En vain autour de lui ta maison ne rassemble
Qu’exemples de vertu, qu’images de pudeur :
En vain ce front modeste où siège la candeur,
Montre dans tous ses traits une âme chaste et pure ;
Qu’eût fait de plus pour lui l’indulgente nature
Dont l’empire est plus doux, plus puissant sur nos cœurs,
Que toutes les leçons et tous les gouverneurs ?
Il cessera d’être homme ; il verra sa jeunesse,
Sa beauté mise à prix ; il verra la richesse,
Tant l’or à son pouvoir croit que tout doit céder,
A ses propres parents venir le marchander.

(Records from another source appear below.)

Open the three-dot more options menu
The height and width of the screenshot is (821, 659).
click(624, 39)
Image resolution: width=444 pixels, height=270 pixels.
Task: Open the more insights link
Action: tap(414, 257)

Étaient-ils contrefaits, sans grâce, sans figure,
Ces jeunes gens qu’au gré d’une infâme luxure,
Des tyrans façonnaient à leurs goûts dépravés ?
Et ces adolescents sous la pourpre enlevés,
Ces fils de sénateurs, dont, malgré leur naissance,
Néron prostituait le sexe et l’innocence,
Étaient-ils ou rongés par d’impures humeurs,
Ou boiteux, ou couverts de hideuses tumeurs ?

Triomphe, père aveugle, à l’aspect de ces charmes
Qui bientôt à ton fils coûteront tant de larmes.
Tu le verras, bravant la fureur des jaloux,
Adultère banal expirer sous leurs coups.
Aurait-il, plus que Mars, le rare privilège,
De tromper les Vulcains et d’éviter leur piège ?
Qu’il tremble alors : l’époux outragé dans ses droits,
Ne s’arrêtera point dans les bornes des lois.
Pour punir l’insolent surpris dans son asile,
Il emploiera le fer, les verges, le mugile.